EXTRAIT >>

1 mars 2017 - Ceci est la chronique écrite par Didier Betmalle sur son blog : https://clapincasse.blogspot.fr/
En ce qui concerne l'esprit général dans lequel je conseille d'aborder “La Démocratie est un sucre qui se dissout dans le pétrole”, je pourrais tout aussi bien me contenter de reprendre ce que propose Mélanie Talcott elle-même dans sa “suggestion” au lecteur:
« Juste se laisser aller, écouter, lâcher prise. »
L'essentiel est là ; ainsi j'aurais tout dit, sans trahir l'auteure et sans trop me biler.
Mais je vais essayer de faire plus, toujours en restant fidèle à l'esprit du roman et à mes impressions de lecture.

DONNÉES FOURNIES >>
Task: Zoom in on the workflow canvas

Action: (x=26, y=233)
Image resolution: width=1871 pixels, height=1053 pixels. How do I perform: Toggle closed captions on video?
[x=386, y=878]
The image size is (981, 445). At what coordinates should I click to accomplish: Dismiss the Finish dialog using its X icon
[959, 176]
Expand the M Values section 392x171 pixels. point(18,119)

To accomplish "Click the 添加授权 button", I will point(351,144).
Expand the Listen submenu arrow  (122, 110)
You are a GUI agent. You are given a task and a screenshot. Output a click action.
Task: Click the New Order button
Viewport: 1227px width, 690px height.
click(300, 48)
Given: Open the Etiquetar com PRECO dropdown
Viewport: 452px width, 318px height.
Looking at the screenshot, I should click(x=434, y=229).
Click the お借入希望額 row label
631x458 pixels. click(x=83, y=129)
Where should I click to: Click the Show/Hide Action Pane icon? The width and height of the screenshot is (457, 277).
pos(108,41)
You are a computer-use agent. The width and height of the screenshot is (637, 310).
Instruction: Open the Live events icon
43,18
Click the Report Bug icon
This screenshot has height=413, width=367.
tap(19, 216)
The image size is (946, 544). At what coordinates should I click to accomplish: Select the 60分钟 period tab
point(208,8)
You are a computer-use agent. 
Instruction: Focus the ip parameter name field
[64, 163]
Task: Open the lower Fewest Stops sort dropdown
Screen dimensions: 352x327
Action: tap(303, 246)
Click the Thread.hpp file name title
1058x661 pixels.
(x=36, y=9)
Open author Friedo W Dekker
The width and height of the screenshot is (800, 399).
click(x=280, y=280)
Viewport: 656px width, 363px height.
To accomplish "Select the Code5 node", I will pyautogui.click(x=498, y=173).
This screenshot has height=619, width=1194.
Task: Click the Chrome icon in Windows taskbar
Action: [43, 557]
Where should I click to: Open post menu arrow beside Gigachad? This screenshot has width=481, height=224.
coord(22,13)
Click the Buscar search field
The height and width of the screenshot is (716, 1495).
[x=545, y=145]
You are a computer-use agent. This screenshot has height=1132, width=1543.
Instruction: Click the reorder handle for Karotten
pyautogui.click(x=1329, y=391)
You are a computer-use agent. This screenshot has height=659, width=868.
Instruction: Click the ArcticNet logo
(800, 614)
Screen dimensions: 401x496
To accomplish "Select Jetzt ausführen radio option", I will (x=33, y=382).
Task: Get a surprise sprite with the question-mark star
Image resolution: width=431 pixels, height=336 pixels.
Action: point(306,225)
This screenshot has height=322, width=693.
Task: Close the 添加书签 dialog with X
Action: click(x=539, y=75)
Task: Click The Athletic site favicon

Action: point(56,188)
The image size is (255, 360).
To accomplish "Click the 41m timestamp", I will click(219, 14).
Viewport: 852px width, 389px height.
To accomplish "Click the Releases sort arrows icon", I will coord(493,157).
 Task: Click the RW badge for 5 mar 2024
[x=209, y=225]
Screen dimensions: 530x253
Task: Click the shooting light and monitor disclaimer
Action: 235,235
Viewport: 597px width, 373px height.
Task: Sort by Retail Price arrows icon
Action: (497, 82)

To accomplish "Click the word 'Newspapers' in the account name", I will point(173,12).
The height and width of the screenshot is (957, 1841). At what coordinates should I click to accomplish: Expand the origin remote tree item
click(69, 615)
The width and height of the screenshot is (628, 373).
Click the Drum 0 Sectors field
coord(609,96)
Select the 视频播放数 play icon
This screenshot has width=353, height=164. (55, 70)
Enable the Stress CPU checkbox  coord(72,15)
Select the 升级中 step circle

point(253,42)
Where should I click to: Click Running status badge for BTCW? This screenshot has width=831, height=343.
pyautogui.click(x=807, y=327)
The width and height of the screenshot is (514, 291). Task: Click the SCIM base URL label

CONSIGNES >>
- 1) Quelles actions la « suggestion » au lecteur citée dans la chronique recommande-t-elle ? Énumérez-les toutes.
- 2) D'après la chronique, qui a écrit le roman « La Démocratie est un sucre qui se dissout dans le pétrole » ?
- 3) Rédigez la suite de la chronique sur le roman à partir de sa dernière phrase.

RÉPONSES RÉDIGÉES >>
- 1)
- se laisser aller
- écouter
- lâcher prise

- 2) Mélanie Talcott.

- 3)
Je l'avais déjà exprimé dans ma chronique d'“Alzheimer…”, il y a un rythme, un flot particulier dans l'écriture de Mélanie Talcott, et on est entraîné par le débit rapide, volumineux, torrentueux de la parole, au point de privilégier le plaisir de se laisser emporter par sa dynamique, plutôt qu'à celui d'en peser le sens, en freinant des quatre fers.
Ce qui me frappe dans ce livre, c'est l'humeur des protagonistes, tous plus ou moins véhéments,
animés par une rage de l'expression qui manifeste leur haut degré d'engagement et de passion, pour ce qu'ils pensent, pour ce qu'ils sont et ce qu'ils font, comme s'ils militaient pour une cause vitale.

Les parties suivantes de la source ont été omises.